Problem details
Quote exactly and only this range of lines in the data below: the line that holds "Click the 'Downloading" to the line that holds "Viewport: 900px width, 680px height.", both included.

[Stored data]
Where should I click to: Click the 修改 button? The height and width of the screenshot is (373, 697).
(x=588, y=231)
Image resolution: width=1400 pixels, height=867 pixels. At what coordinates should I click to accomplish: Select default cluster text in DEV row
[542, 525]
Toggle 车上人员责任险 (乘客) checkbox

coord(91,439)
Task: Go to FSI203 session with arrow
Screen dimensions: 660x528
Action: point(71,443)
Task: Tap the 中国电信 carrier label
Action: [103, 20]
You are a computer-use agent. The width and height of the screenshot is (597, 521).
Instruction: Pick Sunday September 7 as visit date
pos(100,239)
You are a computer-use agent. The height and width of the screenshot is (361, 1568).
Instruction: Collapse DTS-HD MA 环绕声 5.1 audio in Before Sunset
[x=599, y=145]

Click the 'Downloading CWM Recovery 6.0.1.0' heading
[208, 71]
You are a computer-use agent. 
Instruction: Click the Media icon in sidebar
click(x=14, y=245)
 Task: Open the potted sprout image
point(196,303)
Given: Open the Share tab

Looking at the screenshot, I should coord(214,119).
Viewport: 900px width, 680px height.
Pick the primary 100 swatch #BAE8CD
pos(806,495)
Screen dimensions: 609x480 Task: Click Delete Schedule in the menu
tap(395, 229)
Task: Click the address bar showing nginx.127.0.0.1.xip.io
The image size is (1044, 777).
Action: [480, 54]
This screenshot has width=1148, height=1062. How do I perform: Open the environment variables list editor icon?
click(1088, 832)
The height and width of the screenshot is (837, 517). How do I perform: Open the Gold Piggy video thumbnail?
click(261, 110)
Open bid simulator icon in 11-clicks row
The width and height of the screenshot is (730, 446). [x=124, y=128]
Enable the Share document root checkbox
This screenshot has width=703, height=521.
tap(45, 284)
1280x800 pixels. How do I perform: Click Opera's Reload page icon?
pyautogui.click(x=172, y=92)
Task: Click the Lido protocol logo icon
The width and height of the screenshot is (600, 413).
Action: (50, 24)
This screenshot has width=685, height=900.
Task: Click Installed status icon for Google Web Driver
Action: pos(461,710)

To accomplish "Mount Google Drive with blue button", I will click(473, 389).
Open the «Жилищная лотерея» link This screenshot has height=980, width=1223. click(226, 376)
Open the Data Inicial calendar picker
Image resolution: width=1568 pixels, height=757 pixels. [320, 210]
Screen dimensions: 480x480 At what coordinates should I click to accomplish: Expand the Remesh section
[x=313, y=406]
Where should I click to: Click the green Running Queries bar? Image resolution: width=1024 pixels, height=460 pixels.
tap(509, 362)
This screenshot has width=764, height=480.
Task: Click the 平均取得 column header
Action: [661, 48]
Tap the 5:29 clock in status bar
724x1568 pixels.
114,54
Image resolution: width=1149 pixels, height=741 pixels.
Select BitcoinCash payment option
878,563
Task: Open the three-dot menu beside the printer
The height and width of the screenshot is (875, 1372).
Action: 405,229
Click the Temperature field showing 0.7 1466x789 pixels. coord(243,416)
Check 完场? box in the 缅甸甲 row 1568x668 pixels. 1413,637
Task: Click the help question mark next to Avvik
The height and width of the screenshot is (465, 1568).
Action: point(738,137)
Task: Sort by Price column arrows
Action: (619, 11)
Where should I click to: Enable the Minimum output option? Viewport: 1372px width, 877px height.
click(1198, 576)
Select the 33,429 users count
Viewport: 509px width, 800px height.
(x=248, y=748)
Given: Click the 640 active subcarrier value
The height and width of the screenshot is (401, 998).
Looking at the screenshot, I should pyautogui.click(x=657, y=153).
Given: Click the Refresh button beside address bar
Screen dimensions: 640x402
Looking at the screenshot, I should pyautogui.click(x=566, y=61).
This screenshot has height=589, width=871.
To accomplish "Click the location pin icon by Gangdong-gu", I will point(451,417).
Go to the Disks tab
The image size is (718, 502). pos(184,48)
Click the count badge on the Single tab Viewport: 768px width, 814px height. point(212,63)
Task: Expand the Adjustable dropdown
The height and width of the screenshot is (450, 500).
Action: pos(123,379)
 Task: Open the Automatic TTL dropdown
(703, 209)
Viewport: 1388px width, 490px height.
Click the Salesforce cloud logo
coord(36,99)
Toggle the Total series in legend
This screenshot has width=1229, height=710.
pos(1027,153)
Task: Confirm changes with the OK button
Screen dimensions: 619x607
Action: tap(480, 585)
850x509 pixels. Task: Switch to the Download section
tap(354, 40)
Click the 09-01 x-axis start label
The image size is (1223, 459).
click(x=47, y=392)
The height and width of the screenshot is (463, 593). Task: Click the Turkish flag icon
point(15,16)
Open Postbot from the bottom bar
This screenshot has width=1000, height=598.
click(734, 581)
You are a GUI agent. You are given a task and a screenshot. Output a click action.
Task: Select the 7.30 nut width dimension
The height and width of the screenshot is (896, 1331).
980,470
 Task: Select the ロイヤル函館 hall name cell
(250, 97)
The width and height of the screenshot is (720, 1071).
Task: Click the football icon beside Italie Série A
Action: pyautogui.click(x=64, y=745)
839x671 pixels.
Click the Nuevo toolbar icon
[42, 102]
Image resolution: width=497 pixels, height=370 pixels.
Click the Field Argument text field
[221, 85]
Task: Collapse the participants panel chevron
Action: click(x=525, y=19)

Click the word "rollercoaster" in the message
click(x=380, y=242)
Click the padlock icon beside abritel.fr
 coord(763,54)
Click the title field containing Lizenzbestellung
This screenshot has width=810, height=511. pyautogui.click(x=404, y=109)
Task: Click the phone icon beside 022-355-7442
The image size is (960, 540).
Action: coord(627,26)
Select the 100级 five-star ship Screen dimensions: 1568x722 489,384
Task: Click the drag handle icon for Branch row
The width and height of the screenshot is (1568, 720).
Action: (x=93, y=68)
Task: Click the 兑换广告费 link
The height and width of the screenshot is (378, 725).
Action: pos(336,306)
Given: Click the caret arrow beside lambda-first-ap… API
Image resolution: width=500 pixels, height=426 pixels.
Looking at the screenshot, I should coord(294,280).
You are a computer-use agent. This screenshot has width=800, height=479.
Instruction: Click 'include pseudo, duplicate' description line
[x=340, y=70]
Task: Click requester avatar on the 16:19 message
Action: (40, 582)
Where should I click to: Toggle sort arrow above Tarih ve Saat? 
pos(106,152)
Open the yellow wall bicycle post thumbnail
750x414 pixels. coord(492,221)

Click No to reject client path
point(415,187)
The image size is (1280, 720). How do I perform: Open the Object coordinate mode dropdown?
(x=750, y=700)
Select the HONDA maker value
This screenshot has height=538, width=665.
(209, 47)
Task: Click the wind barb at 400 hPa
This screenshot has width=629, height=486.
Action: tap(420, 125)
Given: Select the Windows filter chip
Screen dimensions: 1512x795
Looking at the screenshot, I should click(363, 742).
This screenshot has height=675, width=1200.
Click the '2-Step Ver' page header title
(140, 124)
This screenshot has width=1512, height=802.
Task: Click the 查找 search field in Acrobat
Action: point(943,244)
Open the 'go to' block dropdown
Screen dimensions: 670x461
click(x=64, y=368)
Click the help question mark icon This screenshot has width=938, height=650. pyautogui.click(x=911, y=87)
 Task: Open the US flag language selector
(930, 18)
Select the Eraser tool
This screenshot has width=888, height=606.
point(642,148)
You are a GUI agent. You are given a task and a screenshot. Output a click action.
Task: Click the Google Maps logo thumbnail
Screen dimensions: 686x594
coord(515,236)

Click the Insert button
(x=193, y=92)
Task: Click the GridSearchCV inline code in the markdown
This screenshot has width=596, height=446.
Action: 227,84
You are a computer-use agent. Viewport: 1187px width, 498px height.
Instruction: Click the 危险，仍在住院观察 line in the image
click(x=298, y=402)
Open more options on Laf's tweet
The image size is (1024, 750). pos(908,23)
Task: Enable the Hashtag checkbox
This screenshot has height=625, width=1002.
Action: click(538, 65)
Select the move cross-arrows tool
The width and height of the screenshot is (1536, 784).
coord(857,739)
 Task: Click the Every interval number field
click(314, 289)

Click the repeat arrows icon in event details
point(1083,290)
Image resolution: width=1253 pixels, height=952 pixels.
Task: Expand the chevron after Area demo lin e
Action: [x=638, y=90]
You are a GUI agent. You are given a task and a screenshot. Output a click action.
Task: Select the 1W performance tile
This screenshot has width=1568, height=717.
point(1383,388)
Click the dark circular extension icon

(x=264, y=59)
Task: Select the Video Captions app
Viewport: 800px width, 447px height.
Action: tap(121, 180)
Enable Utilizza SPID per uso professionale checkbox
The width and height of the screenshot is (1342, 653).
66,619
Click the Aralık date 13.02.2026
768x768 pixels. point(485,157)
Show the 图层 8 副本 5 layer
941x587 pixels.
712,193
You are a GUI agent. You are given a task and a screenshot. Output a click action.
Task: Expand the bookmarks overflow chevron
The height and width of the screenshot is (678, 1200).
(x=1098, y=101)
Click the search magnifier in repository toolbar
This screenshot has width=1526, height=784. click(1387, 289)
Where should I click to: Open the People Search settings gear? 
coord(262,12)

Written reply
Click the 'Downloading CWM Recovery 6.0.1.0' heading
[208, 71]
You are a computer-use agent. 
Instruction: Click the Media icon in sidebar
click(x=14, y=245)
 Task: Open the potted sprout image
point(196,303)
Given: Open the Share tab

Looking at the screenshot, I should coord(214,119).
Viewport: 900px width, 680px height.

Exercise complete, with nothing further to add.